The condition is not, as often misconstrued, a “split personality.” Instead, it is a disorder of integration, where brain networks fail to synchronize reality, leading to hallucinations, delusions, disorganized thought, and emotional flattening. Let me explain this complexity
The illustartion above categorizes “schizo-” related conditions into two groups:
Personality Disorders (schizoid, schizotypal) (…additional context is provided in the sidebar.”)
Personality disorders are enduring patterns of maladaptive behaviors, cognitions, and emotions that impair functioning. They are common in high-risk groups (e.g., incarceration, young males, low education). In those diagnosed before age 18, symptoms must persist for >1 year to establish a diagnosis. They are divide into following clusters.
Cluster A:
Paranoid Personality Disorder:
- Distrustful, suspicious, and accusatory;
- Interpret others’ motives as malevolent.
- Reality testing remains intact (vs. psychotic disorders)
Schizoid Personality Disorder:
- Socially detached, reclusive with blunted affect and indifference to praise or criticism.

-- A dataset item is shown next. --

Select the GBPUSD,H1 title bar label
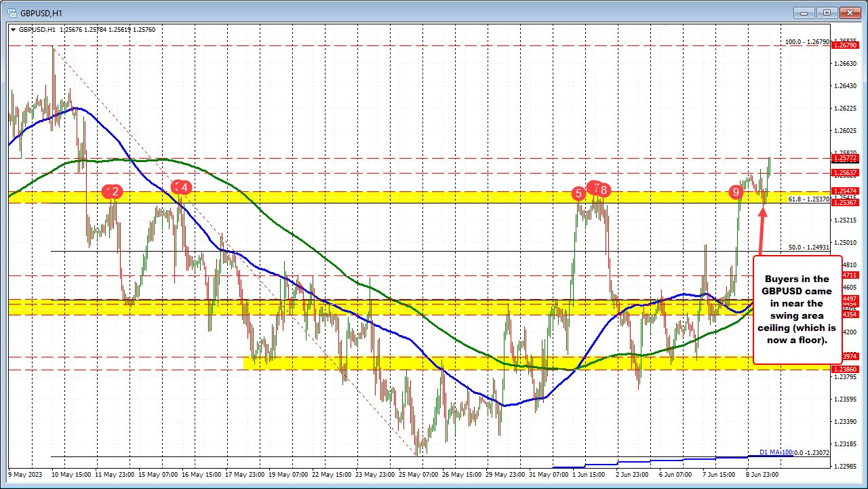Image resolution: width=868 pixels, height=489 pixels. (41, 12)
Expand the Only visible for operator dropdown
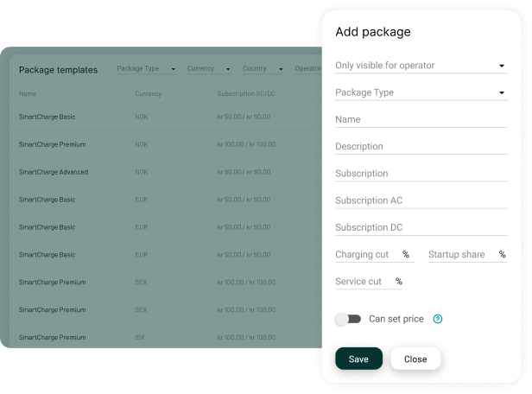This screenshot has height=394, width=532. [421, 66]
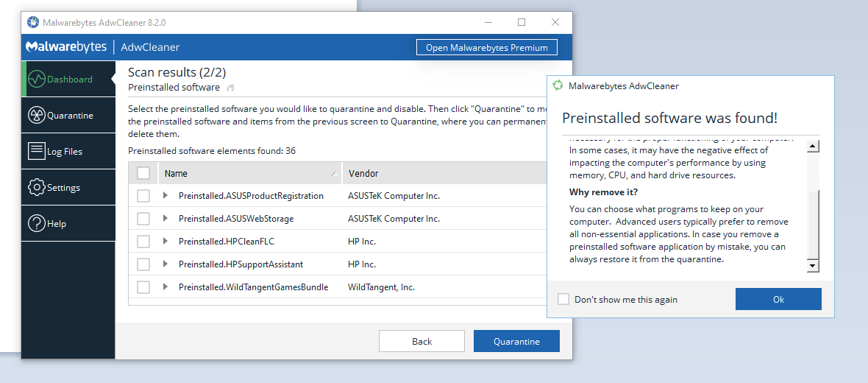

- Prefer solitary activities.
- No motivation for relationship (Vs Avoidant)
Schizotypal Personality Disorder:
- Eccentric behavior, odd beliefs or magical thinking, and interpersonal deficits.
- Considered a bridge between personality and psychotic disorders.
Cluster B:
Borderline Personality Disorder:
- Marked by unstable mood, self-image, and relationships.
- High risk of self-harm,
- use of “splitting” (seeing others as all good or all bad), and chronic interpersonal difficulties.
Histrionic Personality Disorder:
- Excessively emotional and attention-seeking
- often overly concerned with appearance and sexualized behavior.
- Crave being the center of attention.
Narcissistic Personality Disorder:
- Grandiose, entitled, lacking empathy.
- Exaggerate accomplishments and may respond with rage when criticized.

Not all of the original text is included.